While most Wall Street analysts are optimistic about AIG’s future, investors remain leery. It’s hard to blame them, given AIG’s past. The stock price has been volatile over the past five years. “That’s usually a sign that investors are uncertain about the company’s real prospects,” says Bennett Stewart, former CEO of the EVA Dimensions financial analysis firm, which is now part of ISS Governance. “Is the company back on track for real, or is it just setting itself up for another fall?” He says that if investors expected AIG’s economic profit—return on capital minus cost of capital—to merely remain flat, the stock would be higher.
Zaffino realizes AIG can’t change perceptions fast. “People need to see it,” he says. “It just takes time.” He’s willing to be patient with results. “If we don’t lay the foundational work—two hard years or more of just grinding it out—then we’re not going to get there. I don’t think we took any shortcuts at all, and it took a lot of time to get it right.”
Looking ahead, Sweet says that “through this experience we’ve learned a lot to help others.” She’s not just talking about companies as beaten-down as AIG was. “Most companies are facing massive transformation, and it’s easy to get overwhelmed,” she says. To avoid that, she counsels taking one step at a time, as AIG did with shared services, rather than trying to address all issues at once. Value progress over perfection, she says, and have a clear road map.
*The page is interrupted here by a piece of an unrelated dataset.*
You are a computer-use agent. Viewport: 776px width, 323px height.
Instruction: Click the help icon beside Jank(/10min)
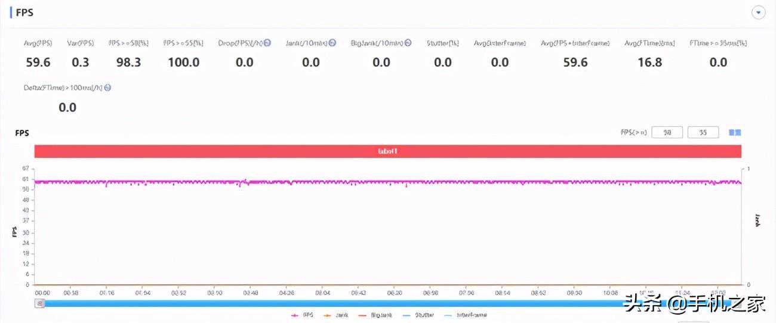332,43
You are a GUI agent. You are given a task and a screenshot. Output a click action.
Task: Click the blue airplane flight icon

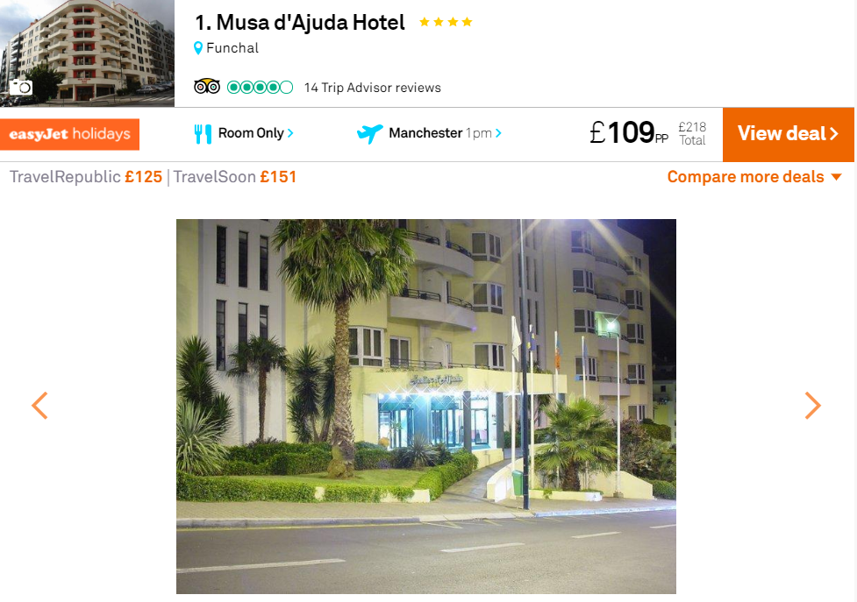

Sweet’s bottom-line lesson, which is guidance for business leaders everywhere, is the importance of joint teams with partners. Forming and maintaining genuine joint teams isn’t easy, she says, but “if you want to move with speed, that’s what you have to do.”
As for AIG’s future, it’s unlikely the company will return to its glory days, but it finally seems to have overcome its lowest point. “AIG has morphed from the global leader in insurance, to a vulnerable company that was brought to its knees, and now to a market leader,” says Credit Suisse insurance analyst Kligerman. “It’s a legendary company, and it’s just great to see that they’re back on a bright path.”